» **Data supplied**
--------------------------------------------------
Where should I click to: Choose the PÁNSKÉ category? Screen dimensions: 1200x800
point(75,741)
--------------------------------------------------
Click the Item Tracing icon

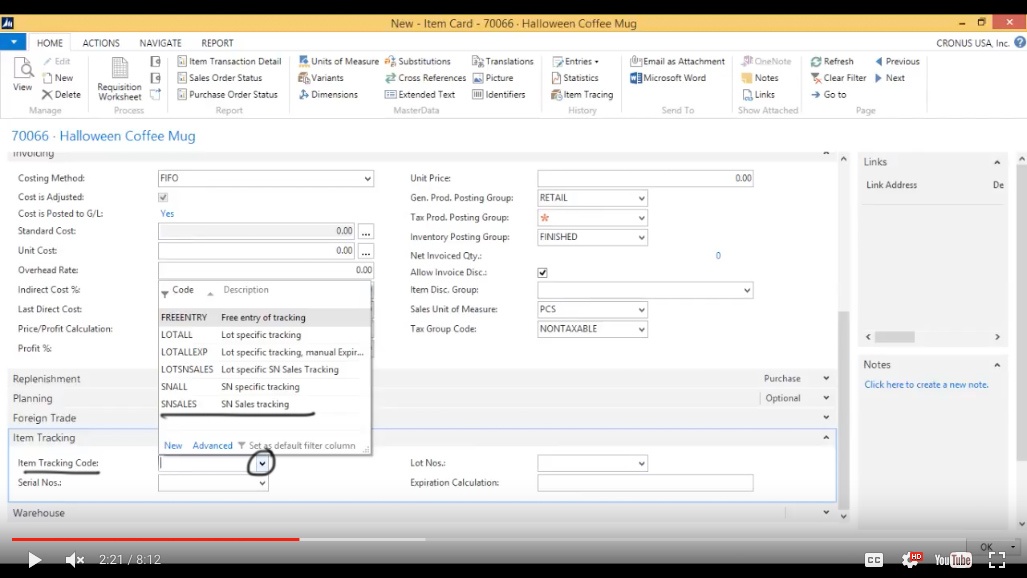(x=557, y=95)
--------------------------------------------------
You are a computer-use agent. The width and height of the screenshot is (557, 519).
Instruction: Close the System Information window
--------------------------------------------------
» **What to produce**
Of all the entries above, retype exactly the lines from the line with "You are a computer-use" to the line with "Instruction: Close the", both included, and no others.

» **Result of the exercise**
You are a computer-use agent. The width and height of the screenshot is (557, 519).
Instruction: Close the System Information window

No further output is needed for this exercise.